(Pixel coordinate grounding data)
§ §
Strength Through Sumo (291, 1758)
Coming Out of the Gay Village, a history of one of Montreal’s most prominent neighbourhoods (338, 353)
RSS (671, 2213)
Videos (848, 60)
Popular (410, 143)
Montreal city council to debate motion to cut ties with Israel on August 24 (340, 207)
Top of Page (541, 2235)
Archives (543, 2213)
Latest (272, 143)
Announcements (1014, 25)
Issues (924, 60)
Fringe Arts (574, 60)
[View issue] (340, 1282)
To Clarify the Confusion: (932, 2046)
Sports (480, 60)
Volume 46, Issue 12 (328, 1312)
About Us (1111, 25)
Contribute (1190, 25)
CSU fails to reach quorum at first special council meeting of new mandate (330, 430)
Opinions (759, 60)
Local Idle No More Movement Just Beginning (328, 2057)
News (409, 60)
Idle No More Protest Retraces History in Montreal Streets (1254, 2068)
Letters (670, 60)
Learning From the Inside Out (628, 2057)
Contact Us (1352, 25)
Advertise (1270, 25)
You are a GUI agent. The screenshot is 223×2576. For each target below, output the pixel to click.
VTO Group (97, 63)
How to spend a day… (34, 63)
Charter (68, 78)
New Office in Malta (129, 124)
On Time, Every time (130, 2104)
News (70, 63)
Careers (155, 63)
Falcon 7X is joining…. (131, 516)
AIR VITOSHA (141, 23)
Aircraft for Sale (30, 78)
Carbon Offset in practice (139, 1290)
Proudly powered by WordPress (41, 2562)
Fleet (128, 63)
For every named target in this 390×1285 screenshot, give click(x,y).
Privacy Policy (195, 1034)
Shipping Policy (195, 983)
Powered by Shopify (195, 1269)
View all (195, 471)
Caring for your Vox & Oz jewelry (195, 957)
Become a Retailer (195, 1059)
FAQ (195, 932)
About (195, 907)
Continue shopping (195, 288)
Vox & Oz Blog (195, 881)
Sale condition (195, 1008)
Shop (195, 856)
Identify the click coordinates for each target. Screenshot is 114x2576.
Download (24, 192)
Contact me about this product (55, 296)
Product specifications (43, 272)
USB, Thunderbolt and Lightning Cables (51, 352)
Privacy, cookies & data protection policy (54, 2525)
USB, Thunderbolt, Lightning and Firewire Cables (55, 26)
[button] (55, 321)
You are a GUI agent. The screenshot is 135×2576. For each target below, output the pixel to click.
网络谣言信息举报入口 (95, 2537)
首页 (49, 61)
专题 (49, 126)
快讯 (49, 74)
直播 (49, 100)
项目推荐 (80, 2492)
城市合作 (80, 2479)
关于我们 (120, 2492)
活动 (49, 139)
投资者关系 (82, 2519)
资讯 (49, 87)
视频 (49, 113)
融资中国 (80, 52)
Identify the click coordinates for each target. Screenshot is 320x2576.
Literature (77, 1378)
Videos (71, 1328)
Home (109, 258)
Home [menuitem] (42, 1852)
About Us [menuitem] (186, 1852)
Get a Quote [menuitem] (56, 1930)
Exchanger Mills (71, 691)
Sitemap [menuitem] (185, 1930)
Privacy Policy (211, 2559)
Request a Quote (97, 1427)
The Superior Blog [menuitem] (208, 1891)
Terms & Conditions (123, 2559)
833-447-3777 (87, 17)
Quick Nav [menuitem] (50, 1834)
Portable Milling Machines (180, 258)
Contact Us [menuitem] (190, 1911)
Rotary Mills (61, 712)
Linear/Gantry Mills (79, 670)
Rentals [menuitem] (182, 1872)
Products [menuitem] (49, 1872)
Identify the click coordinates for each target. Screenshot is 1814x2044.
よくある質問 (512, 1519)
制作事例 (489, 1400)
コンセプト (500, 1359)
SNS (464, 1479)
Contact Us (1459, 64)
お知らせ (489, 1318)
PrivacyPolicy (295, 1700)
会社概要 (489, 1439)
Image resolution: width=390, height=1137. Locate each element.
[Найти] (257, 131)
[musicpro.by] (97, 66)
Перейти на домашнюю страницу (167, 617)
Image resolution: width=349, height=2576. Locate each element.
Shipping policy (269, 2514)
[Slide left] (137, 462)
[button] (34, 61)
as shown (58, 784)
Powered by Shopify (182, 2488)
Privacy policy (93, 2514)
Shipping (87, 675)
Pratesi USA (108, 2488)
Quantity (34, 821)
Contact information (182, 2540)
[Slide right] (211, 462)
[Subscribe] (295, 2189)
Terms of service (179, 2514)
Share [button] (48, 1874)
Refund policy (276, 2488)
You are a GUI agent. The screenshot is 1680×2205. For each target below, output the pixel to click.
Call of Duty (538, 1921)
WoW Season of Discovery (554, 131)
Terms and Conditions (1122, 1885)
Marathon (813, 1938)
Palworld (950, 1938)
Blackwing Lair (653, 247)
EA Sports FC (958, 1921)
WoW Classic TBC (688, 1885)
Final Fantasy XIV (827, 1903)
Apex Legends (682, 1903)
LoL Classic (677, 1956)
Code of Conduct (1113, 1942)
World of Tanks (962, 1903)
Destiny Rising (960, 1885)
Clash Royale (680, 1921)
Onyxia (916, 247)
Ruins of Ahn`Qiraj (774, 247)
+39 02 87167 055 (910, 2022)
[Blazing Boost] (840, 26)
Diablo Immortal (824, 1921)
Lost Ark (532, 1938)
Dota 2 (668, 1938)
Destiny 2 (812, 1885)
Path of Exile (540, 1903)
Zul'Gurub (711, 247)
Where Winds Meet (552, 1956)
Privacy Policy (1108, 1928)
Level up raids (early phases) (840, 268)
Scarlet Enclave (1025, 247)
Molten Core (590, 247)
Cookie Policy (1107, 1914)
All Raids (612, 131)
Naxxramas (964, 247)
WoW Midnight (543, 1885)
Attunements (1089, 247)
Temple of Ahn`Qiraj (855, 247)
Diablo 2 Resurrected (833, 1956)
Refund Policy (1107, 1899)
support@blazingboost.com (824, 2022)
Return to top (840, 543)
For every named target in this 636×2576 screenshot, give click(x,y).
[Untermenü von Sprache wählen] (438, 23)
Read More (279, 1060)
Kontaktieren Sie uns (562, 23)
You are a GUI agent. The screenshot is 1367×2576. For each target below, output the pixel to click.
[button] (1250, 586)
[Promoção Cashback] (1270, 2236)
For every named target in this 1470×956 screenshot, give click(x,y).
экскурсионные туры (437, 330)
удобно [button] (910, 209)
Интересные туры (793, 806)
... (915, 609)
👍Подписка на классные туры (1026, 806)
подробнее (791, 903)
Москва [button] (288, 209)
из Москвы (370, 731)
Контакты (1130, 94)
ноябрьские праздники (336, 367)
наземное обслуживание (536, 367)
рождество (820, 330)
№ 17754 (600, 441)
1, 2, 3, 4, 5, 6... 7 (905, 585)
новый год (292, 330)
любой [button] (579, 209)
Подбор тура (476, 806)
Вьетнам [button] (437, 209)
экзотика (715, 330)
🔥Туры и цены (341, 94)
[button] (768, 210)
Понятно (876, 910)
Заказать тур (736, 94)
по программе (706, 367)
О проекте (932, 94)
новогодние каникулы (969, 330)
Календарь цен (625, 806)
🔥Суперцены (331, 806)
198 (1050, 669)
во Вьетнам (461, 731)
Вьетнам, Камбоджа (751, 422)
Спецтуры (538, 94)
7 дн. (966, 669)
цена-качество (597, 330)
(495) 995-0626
§ §
Exercise aim:
Copy every record above exactly as it stands.

Answer section:
Strength Through Sumo (291, 1758)
Coming Out of the Gay Village, a history of one of Montreal’s most prominent neighbourhoods (338, 353)
RSS (671, 2213)
Videos (848, 60)
Popular (410, 143)
Montreal city council to debate motion to cut ties with Israel on August 24 (340, 207)
Top of Page (541, 2235)
Archives (543, 2213)
Latest (272, 143)
Announcements (1014, 25)
Issues (924, 60)
Fringe Arts (574, 60)
[View issue] (340, 1282)
To Clarify the Confusion: (932, 2046)
Sports (480, 60)
Volume 46, Issue 12 (328, 1312)
About Us (1111, 25)
Contribute (1190, 25)
CSU fails to reach quorum at first special council meeting of new mandate (330, 430)
Opinions (759, 60)
Local Idle No More Movement Just Beginning (328, 2057)
News (409, 60)
Idle No More Protest Retraces History in Montreal Streets (1254, 2068)
Letters (670, 60)
Learning From the Inside Out (628, 2057)
Contact Us (1352, 25)
Advertise (1270, 25)
You are a GUI agent. The screenshot is 223×2576. For each target below, output the pixel to click.
VTO Group (97, 63)
How to spend a day… (34, 63)
Charter (68, 78)
New Office in Malta (129, 124)
On Time, Every time (130, 2104)
News (70, 63)
Careers (155, 63)
Falcon 7X is joining…. (131, 516)
AIR VITOSHA (141, 23)
Aircraft for Sale (30, 78)
Carbon Offset in practice (139, 1290)
Proudly powered by WordPress (41, 2562)
Fleet (128, 63)
For every named target in this 390×1285 screenshot, give click(x,y).
Privacy Policy (195, 1034)
Shipping Policy (195, 983)
Powered by Shopify (195, 1269)
View all (195, 471)
Caring for your Vox & Oz jewelry (195, 957)
Become a Retailer (195, 1059)
FAQ (195, 932)
About (195, 907)
Continue shopping (195, 288)
Vox & Oz Blog (195, 881)
Sale condition (195, 1008)
Shop (195, 856)
Identify the click coordinates for each target. Screenshot is 114x2576.
Download (24, 192)
Contact me about this product (55, 296)
Product specifications (43, 272)
USB, Thunderbolt and Lightning Cables (51, 352)
Privacy, cookies & data protection policy (54, 2525)
USB, Thunderbolt, Lightning and Firewire Cables (55, 26)
[button] (55, 321)
You are a GUI agent. The screenshot is 135×2576. For each target below, output the pixel to click.
网络谣言信息举报入口 (95, 2537)
首页 (49, 61)
专题 (49, 126)
快讯 (49, 74)
直播 (49, 100)
项目推荐 (80, 2492)
城市合作 (80, 2479)
关于我们 (120, 2492)
活动 (49, 139)
投资者关系 (82, 2519)
资讯 (49, 87)
视频 (49, 113)
融资中国 (80, 52)
Identify the click coordinates for each target. Screenshot is 320x2576.
Literature (77, 1378)
Videos (71, 1328)
Home (109, 258)
Home [menuitem] (42, 1852)
About Us [menuitem] (186, 1852)
Get a Quote [menuitem] (56, 1930)
Exchanger Mills (71, 691)
Sitemap [menuitem] (185, 1930)
Privacy Policy (211, 2559)
Request a Quote (97, 1427)
The Superior Blog [menuitem] (208, 1891)
Terms & Conditions (123, 2559)
833-447-3777 (87, 17)
Quick Nav [menuitem] (50, 1834)
Portable Milling Machines (180, 258)
Contact Us [menuitem] (190, 1911)
Rotary Mills (61, 712)
Linear/Gantry Mills (79, 670)
Rentals [menuitem] (182, 1872)
Products [menuitem] (49, 1872)
Identify the click coordinates for each target. Screenshot is 1814x2044.
よくある質問 (512, 1519)
制作事例 (489, 1400)
コンセプト (500, 1359)
SNS (464, 1479)
Contact Us (1459, 64)
お知らせ (489, 1318)
PrivacyPolicy (295, 1700)
会社概要 (489, 1439)
Image resolution: width=390, height=1137. Locate each element.
[Найти] (257, 131)
[musicpro.by] (97, 66)
Перейти на домашнюю страницу (167, 617)
Image resolution: width=349, height=2576. Locate each element.
Shipping policy (269, 2514)
[Slide left] (137, 462)
[button] (34, 61)
as shown (58, 784)
Powered by Shopify (182, 2488)
Privacy policy (93, 2514)
Shipping (87, 675)
Pratesi USA (108, 2488)
Quantity (34, 821)
Contact information (182, 2540)
[Slide right] (211, 462)
[Subscribe] (295, 2189)
Terms of service (179, 2514)
Share [button] (48, 1874)
Refund policy (276, 2488)
You are a GUI agent. The screenshot is 1680×2205. For each target below, output the pixel to click.
Call of Duty (538, 1921)
WoW Season of Discovery (554, 131)
Terms and Conditions (1122, 1885)
Marathon (813, 1938)
Palworld (950, 1938)
Blackwing Lair (653, 247)
EA Sports FC (958, 1921)
WoW Classic TBC (688, 1885)
Final Fantasy XIV (827, 1903)
Apex Legends (682, 1903)
LoL Classic (677, 1956)
Code of Conduct (1113, 1942)
World of Tanks (962, 1903)
Destiny Rising (960, 1885)
Clash Royale (680, 1921)
Onyxia (916, 247)
Ruins of Ahn`Qiraj (774, 247)
+39 02 87167 055 (910, 2022)
[Blazing Boost] (840, 26)
Diablo Immortal (824, 1921)
Lost Ark (532, 1938)
Dota 2 (668, 1938)
Destiny 2 (812, 1885)
Path of Exile (540, 1903)
Zul'Gurub (711, 247)
Where Winds Meet (552, 1956)
Privacy Policy (1108, 1928)
Level up raids (early phases) (840, 268)
Scarlet Enclave (1025, 247)
Molten Core (590, 247)
Cookie Policy (1107, 1914)
All Raids (612, 131)
Naxxramas (964, 247)
WoW Midnight (543, 1885)
Attunements (1089, 247)
Temple of Ahn`Qiraj (855, 247)
Diablo 2 Resurrected (833, 1956)
Refund Policy (1107, 1899)
support@blazingboost.com (824, 2022)
Return to top (840, 543)
For every named target in this 636×2576 screenshot, give click(x,y).
[Untermenü von Sprache wählen] (438, 23)
Read More (279, 1060)
Kontaktieren Sie uns (562, 23)
You are a GUI agent. The screenshot is 1367×2576. For each target below, output the pixel to click.
[button] (1250, 586)
[Promoção Cashback] (1270, 2236)
For every named target in this 1470×956 screenshot, give click(x,y).
экскурсионные туры (437, 330)
удобно [button] (910, 209)
Интересные туры (793, 806)
... (915, 609)
👍Подписка на классные туры (1026, 806)
подробнее (791, 903)
Москва [button] (288, 209)
из Москвы (370, 731)
Контакты (1130, 94)
ноябрьские праздники (336, 367)
наземное обслуживание (536, 367)
рождество (820, 330)
№ 17754 (600, 441)
1, 2, 3, 4, 5, 6... 7 (905, 585)
новый год (292, 330)
любой [button] (579, 209)
Подбор тура (476, 806)
Вьетнам [button] (437, 209)
экзотика (715, 330)
🔥Туры и цены (341, 94)
[button] (768, 210)
Понятно (876, 910)
Заказать тур (736, 94)
по программе (706, 367)
О проекте (932, 94)
новогодние каникулы (969, 330)
Календарь цен (625, 806)
🔥Суперцены (331, 806)
198 (1050, 669)
во Вьетнам (461, 731)
Вьетнам, Камбоджа (751, 422)
Спецтуры (538, 94)
7 дн. (966, 669)
цена-качество (597, 330)
(495) 995-0626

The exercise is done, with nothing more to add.